Deciding when to intervene on projects
November 21, 2006
I had to stop myself today, I was about to step in and help the team work out an issue, but I recognized they were sorting it out just fine and it would be better to stay out of it.
Project managers working on agile projects know that they need to step back and let the team organize their work, resolve issues, and make decisions for themselves. This can be hard to do as the temptation is to “help” by organizing and directing people to achieve the project goals. However, this is not help at all as when the team has authority to make local decisions a step improvement in ownership and productivity occurs. The jury-is-in on this idea; teams should be empowered to make decisions; people volunteer for work and take responsibility for delivery. We tap into individual’s capability to manage complexity and create a more rewarding environment for working.
However, project managers need to do more than the proverbial buy-pizza-and-keep-out-the-way. They should be removing impediments, providing resources, growing the team, communicating the project vision to stakeholders, and a host of other valuable tasks. One of which is stepping in to work more directly with the team if a major problem is encountered or impending. For example if the velocity of feature delivery is tracking too slowly over a number of iterations to meet the minimum required feature set by the project end date then something has to happen. Or, a business change or competitor product launch threatens the ROI of the project, clearly intervention is required.
Initially this balance between interfering and intervening can seem difficult to call. Should your alarm bells go off if team velocity drops one iteration? Should the team alone respond to external threats to project ROI? No and No. Fortunately there is a useful concept to help project managers make the right decision on when to step back and when to step in; and I am grateful to David Anderson for pointing me towards the work of W. Edwards Demming to understand this concept.
Deming promoted an idea that he called the Theory of Profound Knowledge (I guess he was not a modest guy) that talked about the variation that happens in a process. If you consider repeatedly hitting a nail, you never hit it exactly the same way each time, there are some variations. Deming breaks variations into Common Cause Variation and Special Cause Variation. Sometimes you may hit it exactly square on and others it may be slightly off to one side – this is just Common Cause Variation. However, if you break your arm then try hitting the nail with your arm in a cast, or if you are forced to work in a dark then the variance of nail hitting now has a Special Cause Variation, caused by these external factors.
His point is that the project manager should accept common cause variation, but look to intervene on special cause variation. Which can be reworded as: avoid micromanagement and instead work at removing bottlenecks and impediments. Asking developers why they have not coded 5 features this week when then completed 5 features last week is failing to accept common cause variation – this stuff just varies a bit and is not perfectly linear.
So focussing a lot of effort on tracking conformance to a rigid plan is not the best use project management time. Instead, look externally and to the daily stand-up meeting when the team reports any issues, impediments or blockers to their work, these might be pointers to special cause variations that need to be resolved.

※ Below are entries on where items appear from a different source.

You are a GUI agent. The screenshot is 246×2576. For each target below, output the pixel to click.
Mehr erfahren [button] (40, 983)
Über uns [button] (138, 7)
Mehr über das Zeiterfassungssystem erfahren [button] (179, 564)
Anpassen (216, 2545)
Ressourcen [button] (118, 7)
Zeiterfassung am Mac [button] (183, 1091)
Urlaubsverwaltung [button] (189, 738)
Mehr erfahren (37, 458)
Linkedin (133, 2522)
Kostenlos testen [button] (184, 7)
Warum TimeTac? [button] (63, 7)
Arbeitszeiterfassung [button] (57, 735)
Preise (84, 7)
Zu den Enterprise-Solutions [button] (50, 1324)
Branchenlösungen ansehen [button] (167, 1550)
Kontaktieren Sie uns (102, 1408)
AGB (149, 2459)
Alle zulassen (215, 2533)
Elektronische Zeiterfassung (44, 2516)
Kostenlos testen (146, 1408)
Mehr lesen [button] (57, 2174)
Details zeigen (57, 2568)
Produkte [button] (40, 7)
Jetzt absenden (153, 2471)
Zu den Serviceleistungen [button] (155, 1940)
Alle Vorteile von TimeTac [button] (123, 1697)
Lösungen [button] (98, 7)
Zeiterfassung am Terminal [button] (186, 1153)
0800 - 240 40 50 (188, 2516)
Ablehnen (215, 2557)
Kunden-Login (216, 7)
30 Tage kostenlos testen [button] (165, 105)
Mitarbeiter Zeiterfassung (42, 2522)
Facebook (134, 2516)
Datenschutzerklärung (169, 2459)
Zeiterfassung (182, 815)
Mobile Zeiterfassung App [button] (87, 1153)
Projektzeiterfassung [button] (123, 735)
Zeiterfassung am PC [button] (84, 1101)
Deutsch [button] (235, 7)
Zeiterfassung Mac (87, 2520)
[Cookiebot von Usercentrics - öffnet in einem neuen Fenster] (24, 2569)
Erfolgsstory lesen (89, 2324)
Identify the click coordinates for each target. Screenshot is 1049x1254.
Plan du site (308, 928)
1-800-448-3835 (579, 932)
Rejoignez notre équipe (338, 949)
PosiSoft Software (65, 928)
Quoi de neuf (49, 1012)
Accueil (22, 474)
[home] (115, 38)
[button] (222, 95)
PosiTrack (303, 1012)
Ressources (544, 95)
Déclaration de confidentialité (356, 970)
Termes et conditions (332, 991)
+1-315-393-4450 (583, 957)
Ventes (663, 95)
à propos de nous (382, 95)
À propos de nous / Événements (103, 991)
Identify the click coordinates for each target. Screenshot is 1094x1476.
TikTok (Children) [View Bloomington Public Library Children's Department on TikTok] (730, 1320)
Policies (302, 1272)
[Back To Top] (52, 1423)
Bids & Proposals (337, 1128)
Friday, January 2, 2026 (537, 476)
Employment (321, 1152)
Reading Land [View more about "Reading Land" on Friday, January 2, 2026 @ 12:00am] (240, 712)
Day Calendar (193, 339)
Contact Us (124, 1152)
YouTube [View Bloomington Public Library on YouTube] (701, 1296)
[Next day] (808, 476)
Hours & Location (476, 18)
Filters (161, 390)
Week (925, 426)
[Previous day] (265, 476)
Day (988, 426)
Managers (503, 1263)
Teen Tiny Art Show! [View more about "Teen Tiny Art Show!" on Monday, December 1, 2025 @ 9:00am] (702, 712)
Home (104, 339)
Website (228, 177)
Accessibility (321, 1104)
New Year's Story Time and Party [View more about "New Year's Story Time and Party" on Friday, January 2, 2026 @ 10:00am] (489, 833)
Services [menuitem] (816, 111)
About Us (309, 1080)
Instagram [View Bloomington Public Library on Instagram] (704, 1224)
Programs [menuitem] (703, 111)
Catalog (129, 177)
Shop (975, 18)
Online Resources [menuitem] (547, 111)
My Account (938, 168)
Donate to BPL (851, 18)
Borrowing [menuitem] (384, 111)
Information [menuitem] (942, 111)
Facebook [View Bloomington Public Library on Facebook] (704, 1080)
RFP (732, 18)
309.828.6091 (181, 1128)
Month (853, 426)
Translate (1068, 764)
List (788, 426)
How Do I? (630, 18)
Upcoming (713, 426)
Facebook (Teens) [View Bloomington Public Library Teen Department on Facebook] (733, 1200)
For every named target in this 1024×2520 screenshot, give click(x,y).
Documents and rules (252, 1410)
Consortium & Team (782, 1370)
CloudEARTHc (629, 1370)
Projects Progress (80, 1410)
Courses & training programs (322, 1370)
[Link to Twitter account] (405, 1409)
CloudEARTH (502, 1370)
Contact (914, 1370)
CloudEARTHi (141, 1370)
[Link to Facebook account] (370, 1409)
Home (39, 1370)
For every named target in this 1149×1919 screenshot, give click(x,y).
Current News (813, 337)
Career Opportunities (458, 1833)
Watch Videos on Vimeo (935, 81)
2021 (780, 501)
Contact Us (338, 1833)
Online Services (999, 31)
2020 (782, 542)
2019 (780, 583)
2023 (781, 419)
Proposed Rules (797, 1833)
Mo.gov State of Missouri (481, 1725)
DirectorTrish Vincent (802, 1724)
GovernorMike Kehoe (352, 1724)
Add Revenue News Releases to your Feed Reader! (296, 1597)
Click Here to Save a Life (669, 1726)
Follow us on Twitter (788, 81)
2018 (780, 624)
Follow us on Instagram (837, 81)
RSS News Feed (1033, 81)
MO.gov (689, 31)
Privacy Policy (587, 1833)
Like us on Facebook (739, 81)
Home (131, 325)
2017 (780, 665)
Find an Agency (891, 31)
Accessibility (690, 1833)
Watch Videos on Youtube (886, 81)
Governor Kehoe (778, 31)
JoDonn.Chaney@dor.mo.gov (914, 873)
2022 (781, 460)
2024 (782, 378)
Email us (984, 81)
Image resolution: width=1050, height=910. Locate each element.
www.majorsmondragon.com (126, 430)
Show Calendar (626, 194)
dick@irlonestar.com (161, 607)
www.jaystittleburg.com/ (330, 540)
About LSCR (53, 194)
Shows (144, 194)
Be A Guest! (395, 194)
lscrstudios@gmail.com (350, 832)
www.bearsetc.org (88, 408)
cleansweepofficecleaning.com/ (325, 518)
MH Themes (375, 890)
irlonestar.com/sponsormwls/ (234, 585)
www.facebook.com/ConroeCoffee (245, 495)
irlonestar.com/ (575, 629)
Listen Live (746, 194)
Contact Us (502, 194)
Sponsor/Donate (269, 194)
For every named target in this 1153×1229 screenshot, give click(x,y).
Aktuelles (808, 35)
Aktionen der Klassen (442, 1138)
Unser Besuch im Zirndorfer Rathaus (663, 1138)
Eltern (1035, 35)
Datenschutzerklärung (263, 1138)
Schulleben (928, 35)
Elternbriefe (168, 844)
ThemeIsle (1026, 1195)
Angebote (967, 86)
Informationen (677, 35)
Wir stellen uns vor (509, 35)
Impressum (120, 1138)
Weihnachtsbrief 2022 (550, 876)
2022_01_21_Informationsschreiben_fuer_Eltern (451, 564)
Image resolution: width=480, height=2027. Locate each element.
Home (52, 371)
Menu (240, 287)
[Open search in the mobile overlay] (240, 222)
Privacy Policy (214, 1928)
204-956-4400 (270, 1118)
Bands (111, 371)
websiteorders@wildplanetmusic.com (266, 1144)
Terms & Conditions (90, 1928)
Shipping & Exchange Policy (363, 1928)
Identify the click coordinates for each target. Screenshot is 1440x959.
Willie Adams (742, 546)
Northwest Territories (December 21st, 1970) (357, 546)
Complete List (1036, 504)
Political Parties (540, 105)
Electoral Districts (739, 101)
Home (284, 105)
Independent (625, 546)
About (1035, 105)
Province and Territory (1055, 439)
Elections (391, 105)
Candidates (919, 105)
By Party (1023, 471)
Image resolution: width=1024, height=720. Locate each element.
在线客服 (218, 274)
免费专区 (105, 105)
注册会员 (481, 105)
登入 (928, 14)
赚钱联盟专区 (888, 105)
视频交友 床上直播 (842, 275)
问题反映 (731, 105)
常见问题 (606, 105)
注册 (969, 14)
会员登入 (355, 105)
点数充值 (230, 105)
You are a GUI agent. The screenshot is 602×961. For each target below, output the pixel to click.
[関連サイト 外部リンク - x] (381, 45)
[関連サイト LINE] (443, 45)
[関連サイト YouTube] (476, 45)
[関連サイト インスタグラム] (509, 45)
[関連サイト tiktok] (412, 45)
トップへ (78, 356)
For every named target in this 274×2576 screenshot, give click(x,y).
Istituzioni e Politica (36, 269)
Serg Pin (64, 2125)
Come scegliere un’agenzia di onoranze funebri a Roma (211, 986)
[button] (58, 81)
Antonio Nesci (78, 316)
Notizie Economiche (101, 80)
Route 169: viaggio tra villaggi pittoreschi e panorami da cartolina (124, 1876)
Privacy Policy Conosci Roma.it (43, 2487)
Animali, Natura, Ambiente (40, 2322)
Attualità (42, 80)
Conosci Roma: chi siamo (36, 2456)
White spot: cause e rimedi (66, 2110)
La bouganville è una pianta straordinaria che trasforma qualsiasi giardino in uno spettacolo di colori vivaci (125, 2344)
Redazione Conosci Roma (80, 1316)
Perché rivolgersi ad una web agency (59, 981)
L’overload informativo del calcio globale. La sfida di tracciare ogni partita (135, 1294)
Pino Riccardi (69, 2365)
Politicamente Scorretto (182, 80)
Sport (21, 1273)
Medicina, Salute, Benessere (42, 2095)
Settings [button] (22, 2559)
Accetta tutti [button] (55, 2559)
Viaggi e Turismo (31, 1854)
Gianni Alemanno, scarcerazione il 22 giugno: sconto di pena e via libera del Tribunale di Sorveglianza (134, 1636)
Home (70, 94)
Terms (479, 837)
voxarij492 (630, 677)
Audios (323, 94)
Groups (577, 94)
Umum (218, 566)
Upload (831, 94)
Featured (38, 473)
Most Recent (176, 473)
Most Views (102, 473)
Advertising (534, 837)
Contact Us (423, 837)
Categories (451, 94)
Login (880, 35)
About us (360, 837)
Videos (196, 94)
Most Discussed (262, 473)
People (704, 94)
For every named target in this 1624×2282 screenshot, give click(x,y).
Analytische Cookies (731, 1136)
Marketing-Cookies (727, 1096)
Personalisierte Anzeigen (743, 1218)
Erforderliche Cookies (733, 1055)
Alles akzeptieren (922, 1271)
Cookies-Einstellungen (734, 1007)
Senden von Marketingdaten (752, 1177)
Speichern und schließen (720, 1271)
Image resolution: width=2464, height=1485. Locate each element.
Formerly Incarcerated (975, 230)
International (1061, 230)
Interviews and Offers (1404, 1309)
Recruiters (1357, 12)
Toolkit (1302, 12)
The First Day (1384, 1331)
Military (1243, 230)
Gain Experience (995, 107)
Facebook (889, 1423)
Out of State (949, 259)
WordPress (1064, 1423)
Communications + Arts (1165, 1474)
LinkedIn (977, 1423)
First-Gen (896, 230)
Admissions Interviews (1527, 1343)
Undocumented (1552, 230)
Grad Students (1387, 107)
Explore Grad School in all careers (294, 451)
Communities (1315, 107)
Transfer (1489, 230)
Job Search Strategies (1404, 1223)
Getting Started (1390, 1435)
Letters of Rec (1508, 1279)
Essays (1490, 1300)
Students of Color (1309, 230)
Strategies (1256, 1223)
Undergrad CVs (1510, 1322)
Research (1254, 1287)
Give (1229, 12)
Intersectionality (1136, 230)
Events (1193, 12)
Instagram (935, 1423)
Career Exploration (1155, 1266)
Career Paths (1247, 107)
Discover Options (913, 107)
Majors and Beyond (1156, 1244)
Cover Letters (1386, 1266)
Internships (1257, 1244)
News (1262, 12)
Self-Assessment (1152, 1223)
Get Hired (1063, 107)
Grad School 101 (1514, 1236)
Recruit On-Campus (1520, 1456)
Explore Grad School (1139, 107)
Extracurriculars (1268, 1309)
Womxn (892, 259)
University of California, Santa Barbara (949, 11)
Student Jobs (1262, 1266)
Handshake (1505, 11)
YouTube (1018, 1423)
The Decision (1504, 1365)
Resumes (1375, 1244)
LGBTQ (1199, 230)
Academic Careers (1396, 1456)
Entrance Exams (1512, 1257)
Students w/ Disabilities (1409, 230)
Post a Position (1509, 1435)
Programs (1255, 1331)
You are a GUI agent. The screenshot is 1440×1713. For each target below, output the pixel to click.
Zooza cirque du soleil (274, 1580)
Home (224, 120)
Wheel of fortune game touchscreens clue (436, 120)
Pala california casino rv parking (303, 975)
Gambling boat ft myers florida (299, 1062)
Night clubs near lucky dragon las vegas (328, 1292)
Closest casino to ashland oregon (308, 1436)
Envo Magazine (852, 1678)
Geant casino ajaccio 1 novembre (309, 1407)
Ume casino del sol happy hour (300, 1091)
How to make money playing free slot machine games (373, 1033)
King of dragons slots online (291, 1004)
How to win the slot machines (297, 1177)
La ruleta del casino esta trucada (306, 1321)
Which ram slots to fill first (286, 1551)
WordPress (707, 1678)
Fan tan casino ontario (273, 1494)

Deming goes on to say that there are only two types of mistake a project manager can make:
- To interfere with work that is varying within Common Cause Variation – this is micro management, like asking why the developers did not complete 5 features this week.
- Not interfering (trying to fix) when a Special Cause Variation is detected – this is lack of service – the PM must help fix these external issues.
Both of these mistakes lead to a reduction in team morale and seeing as the knowledge worker is largely driven by morale, since visible and tangible inventory is small, then projects really struggle when people are micromanaged or not serviced.
So when next trying to determine whether to step in and intervene or not, try classifying the issue as either Common Cause Variation or Special Cause Variation. If you can see the issue is really Common Cause variation then resist the temptation to meddle and instead reserve your energy for those Special Cause Variation issues.